→ **EXERCISE PROMPT**
Although the data below holds other lines too, output only those from the line with "Where should I click to: Click the Azoth" up to and including the line with "Click the search magnifier button", exactly as they appear.

START EXERCISE INPUT

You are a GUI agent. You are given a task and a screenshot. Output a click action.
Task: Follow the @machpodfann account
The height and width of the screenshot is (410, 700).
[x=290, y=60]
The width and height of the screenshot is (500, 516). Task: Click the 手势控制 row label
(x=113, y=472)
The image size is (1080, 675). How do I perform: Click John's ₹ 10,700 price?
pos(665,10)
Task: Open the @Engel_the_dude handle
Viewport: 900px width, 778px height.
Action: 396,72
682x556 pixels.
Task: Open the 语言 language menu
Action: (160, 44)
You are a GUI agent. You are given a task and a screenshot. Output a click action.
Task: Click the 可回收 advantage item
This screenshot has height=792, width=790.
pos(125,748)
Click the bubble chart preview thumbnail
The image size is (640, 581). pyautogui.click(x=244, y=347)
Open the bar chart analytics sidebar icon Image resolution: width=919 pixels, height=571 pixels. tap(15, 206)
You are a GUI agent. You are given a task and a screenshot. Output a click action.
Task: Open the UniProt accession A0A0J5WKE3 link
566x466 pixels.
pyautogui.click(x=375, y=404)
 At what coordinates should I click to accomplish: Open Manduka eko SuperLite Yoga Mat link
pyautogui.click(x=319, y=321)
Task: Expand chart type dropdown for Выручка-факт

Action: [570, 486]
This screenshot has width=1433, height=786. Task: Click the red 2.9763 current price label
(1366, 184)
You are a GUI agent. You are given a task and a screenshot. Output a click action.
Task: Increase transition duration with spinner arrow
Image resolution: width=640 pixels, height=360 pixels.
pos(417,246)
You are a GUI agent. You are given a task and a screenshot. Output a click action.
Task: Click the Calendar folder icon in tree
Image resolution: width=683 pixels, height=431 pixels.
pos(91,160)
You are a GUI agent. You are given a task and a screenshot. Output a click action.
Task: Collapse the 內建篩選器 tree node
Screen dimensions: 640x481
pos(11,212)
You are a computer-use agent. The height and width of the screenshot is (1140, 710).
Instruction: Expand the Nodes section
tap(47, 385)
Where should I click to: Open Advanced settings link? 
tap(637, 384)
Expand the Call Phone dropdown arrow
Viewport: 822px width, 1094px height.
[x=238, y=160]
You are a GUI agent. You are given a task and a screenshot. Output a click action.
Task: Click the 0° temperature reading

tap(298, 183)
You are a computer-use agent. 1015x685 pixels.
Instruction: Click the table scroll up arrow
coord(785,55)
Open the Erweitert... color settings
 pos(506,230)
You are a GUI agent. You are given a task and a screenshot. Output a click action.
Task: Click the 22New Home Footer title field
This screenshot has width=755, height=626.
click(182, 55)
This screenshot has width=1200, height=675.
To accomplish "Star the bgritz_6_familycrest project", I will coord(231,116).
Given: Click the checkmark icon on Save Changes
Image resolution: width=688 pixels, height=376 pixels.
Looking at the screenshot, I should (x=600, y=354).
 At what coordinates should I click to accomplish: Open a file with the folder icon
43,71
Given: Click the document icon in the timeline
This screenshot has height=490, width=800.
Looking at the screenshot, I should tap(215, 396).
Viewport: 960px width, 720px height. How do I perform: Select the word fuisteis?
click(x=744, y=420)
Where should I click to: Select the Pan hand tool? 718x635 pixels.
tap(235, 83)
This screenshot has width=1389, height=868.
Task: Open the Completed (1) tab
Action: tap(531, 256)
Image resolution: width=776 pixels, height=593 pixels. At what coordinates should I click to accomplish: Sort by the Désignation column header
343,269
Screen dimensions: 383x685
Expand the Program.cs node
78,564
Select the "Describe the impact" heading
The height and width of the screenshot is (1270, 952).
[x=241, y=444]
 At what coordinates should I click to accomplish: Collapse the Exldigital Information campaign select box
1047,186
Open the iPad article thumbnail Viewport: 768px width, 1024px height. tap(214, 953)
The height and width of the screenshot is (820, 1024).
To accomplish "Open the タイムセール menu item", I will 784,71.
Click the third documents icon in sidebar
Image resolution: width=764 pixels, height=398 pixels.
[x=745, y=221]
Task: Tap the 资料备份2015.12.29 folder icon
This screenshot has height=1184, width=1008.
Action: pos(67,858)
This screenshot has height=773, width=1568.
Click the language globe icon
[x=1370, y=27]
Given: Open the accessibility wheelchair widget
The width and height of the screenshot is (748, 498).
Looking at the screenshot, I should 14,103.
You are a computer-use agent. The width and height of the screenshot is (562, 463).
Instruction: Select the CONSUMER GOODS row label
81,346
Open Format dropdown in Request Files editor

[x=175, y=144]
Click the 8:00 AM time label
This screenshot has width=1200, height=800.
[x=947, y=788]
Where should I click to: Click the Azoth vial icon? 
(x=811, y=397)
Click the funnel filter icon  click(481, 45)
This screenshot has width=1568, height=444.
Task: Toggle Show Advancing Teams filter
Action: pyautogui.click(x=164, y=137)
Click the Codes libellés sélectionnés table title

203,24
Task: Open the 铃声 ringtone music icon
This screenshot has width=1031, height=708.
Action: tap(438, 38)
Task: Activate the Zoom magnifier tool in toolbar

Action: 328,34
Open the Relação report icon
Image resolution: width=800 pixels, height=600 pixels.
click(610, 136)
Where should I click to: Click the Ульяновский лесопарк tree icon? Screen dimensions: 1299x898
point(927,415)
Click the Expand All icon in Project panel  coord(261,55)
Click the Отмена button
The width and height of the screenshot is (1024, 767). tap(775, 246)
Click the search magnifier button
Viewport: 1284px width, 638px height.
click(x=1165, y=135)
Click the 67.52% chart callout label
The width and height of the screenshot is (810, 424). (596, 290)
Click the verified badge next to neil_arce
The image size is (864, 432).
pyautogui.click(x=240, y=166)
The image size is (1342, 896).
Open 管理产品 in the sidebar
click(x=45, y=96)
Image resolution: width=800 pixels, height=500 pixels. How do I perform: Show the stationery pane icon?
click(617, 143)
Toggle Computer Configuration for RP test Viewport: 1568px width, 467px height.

END EXERCISE INPUT

→ **ANSWER SPACE**
Where should I click to: Click the Azoth vial icon? 
(x=811, y=397)
Click the funnel filter icon  click(481, 45)
This screenshot has width=1568, height=444.
Task: Toggle Show Advancing Teams filter
Action: pyautogui.click(x=164, y=137)
Click the Codes libellés sélectionnés table title

203,24
Task: Open the 铃声 ringtone music icon
This screenshot has width=1031, height=708.
Action: tap(438, 38)
Task: Activate the Zoom magnifier tool in toolbar

Action: 328,34
Open the Relação report icon
Image resolution: width=800 pixels, height=600 pixels.
click(610, 136)
Where should I click to: Click the Ульяновский лесопарк tree icon? Screen dimensions: 1299x898
point(927,415)
Click the Expand All icon in Project panel  coord(261,55)
Click the Отмена button
The width and height of the screenshot is (1024, 767). tap(775, 246)
Click the search magnifier button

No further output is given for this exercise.